Wenn Geschichten Berge versetzen – Naturkunde im UNESCO Geopark

Zwischen den großen Flussadern Rhein, Main und Neckar liegt der Geopark Bergstraße-Odenwald und lockt mit vielen „Fenstern“ in die bewegte Erdgeschichte unseres Planeten. Für mich ist das Gebiet Heimat geworden und ich freue mich als BANU zertifizierte Geopark-Rangerin naturkundliche Veranstaltungen und Führungen durch die regionale Erd- und Siedlungsgeschichte anzubieten.

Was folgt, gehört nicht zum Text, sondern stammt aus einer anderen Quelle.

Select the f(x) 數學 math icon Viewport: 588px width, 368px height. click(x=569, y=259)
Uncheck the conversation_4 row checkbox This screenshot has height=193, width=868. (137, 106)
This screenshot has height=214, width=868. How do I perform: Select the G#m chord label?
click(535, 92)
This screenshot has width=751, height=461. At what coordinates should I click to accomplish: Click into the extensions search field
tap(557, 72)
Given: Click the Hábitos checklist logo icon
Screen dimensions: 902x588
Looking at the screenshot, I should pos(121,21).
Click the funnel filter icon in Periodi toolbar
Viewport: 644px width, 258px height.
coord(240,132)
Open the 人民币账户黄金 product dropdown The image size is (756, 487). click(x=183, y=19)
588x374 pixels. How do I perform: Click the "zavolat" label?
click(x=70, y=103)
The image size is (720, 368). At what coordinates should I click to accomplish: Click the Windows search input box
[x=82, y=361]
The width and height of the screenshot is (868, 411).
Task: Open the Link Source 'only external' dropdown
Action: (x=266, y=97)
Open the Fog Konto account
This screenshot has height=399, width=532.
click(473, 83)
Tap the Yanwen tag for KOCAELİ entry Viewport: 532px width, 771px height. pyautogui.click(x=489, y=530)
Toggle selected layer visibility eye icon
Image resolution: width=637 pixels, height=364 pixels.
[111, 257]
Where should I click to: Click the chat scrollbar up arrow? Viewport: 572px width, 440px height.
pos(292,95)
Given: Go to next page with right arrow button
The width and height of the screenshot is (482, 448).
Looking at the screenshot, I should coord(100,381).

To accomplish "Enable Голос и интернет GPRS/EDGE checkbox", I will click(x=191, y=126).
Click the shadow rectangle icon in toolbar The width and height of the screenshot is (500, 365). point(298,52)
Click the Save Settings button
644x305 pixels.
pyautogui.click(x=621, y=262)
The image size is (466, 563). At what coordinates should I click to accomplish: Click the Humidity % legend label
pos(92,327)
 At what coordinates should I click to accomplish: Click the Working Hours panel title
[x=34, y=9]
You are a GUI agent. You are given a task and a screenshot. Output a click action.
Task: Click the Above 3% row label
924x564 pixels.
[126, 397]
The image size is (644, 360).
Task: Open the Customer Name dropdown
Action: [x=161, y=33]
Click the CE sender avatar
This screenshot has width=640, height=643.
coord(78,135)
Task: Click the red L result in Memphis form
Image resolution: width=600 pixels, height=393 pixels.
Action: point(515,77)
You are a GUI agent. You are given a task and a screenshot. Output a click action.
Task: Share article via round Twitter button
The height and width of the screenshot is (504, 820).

Die RNZ war 2017 bei einer Führung zu Kelten, Klimaunbilden und kurzweilige Erdgeschichten zwischen dem Oberrheingraben und der keltischen Höhensiedlung auf dem Heiligenberg dabei:

Im Gewand einer keltischen Bäuerin auf dem Weg zum äußeren Ringwall und dem alten Brunnenschacht der keltischen Höhensiedlung © Manfred Bechtel

Was haben Klimaunbilden mit keltischer Kultur, dem fruchtbaren Boden der Heidelberger Region und dem Bergstraßenneckar zu tun? Begleiten Sie eine keltische Bäuerin auf teils abgelegenen Pfaden rund um den Gipfel des Heiligenbergs und werfen Sie einen naturwissenschaftlichen Blick auf die Welt der keltischen Siedler. Was veranlasste sie dazu, befestigte Höhensiedlungen wie die auf dem Heiligenberg anzulegen, wie konnten sie sich am Gipfel mit Wasser versorgen und wie weit reichte das keltische Fernhandelsnetz? Tauchen Sie ein in ein Land vor unserer Zeit zwischen Eiszeit, Kelten und Neckarsueben, lassen Sie sich von einer kleinen zeitgemäßen Verköstigung überraschen und üben Sie sich im Schlagen des keltischen „Feuerzeuges“. Im Anschluss besteht die Möglichkeit der Einkehr in die Waldschenke.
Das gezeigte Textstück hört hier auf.